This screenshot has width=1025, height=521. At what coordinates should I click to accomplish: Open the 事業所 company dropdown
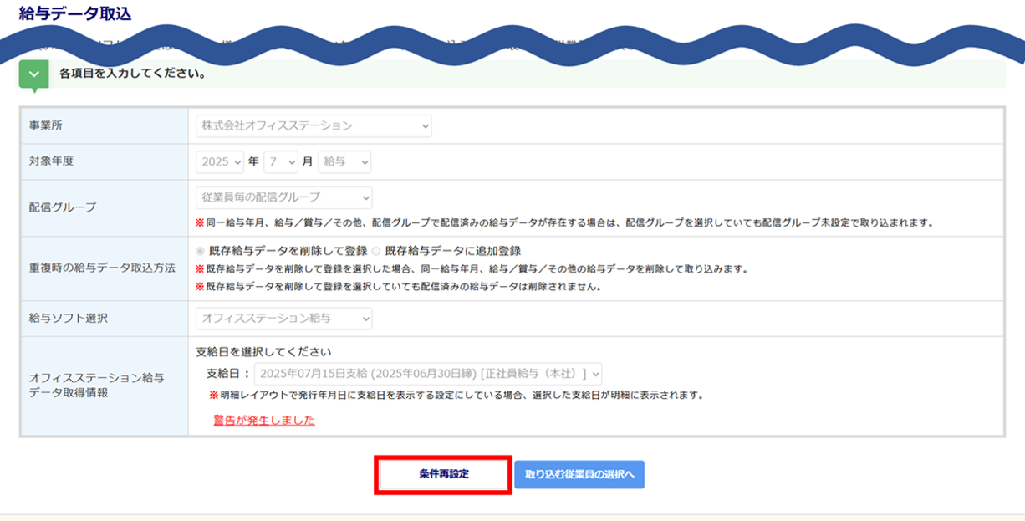click(314, 126)
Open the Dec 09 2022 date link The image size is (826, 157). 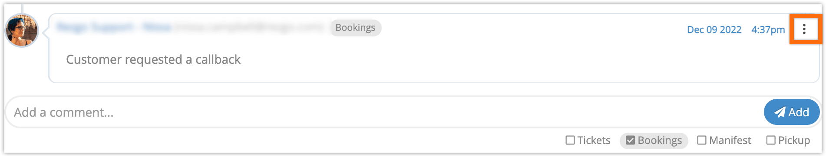[x=714, y=29]
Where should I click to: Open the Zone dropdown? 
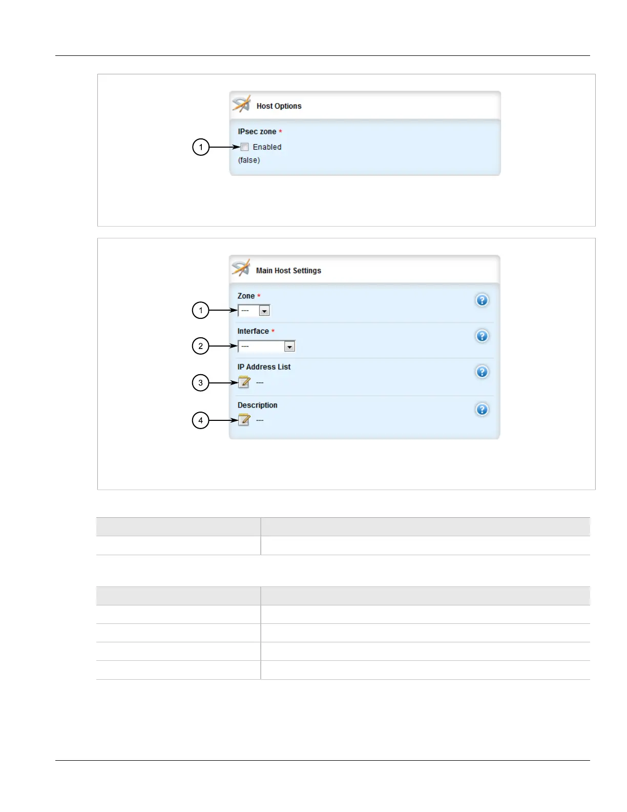click(254, 311)
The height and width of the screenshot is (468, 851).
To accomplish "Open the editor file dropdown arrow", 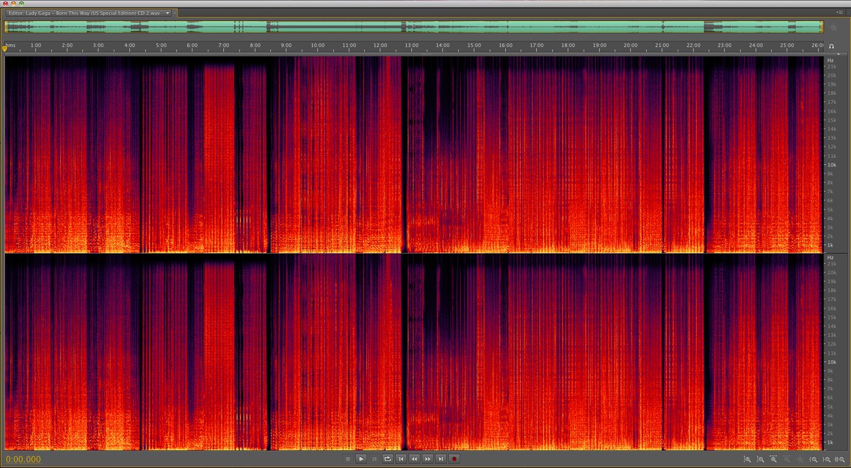I will click(x=168, y=13).
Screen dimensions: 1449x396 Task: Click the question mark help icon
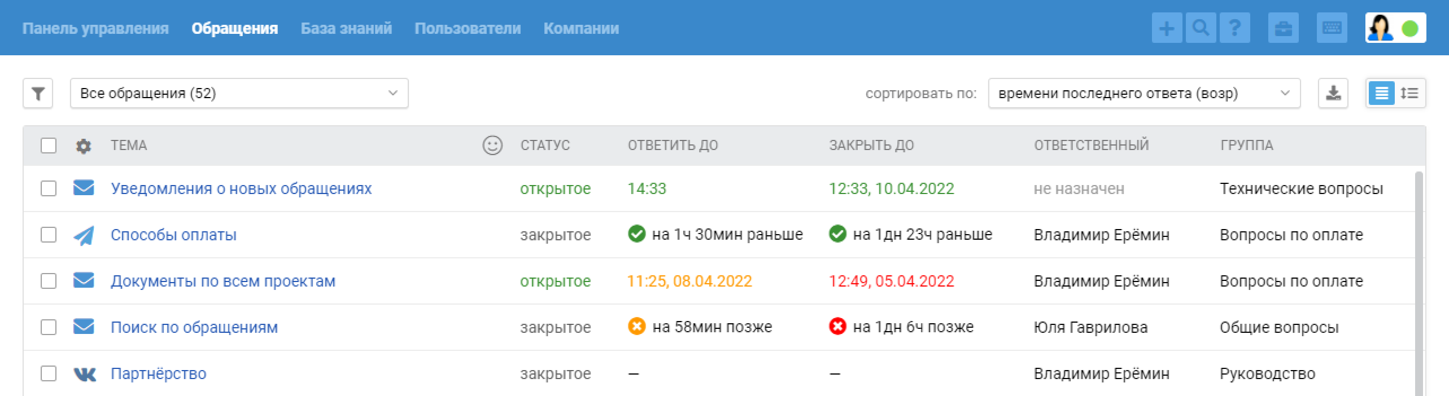coord(1235,28)
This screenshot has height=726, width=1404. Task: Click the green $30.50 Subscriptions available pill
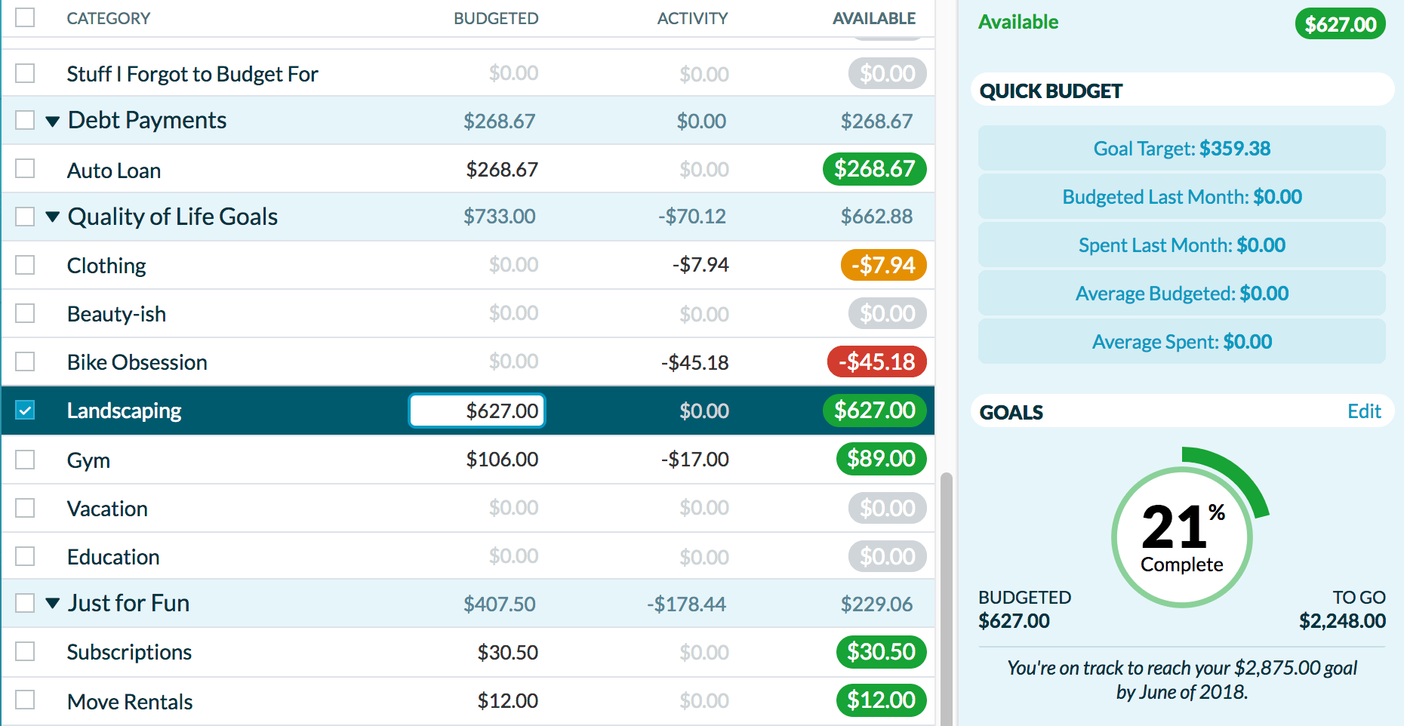881,652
**********
REQUIREMENT —
Retype, word for word, only the lines from the line with "Screen dimensions: 1449x396" to the final line of the listing above; the pictures do not belong in the copy.

ANSWER SPACE —
Screen dimensions: 1449x396 Task: Click the question mark help icon
coord(1235,28)
This screenshot has height=726, width=1404. Task: Click the green $30.50 Subscriptions available pill
881,652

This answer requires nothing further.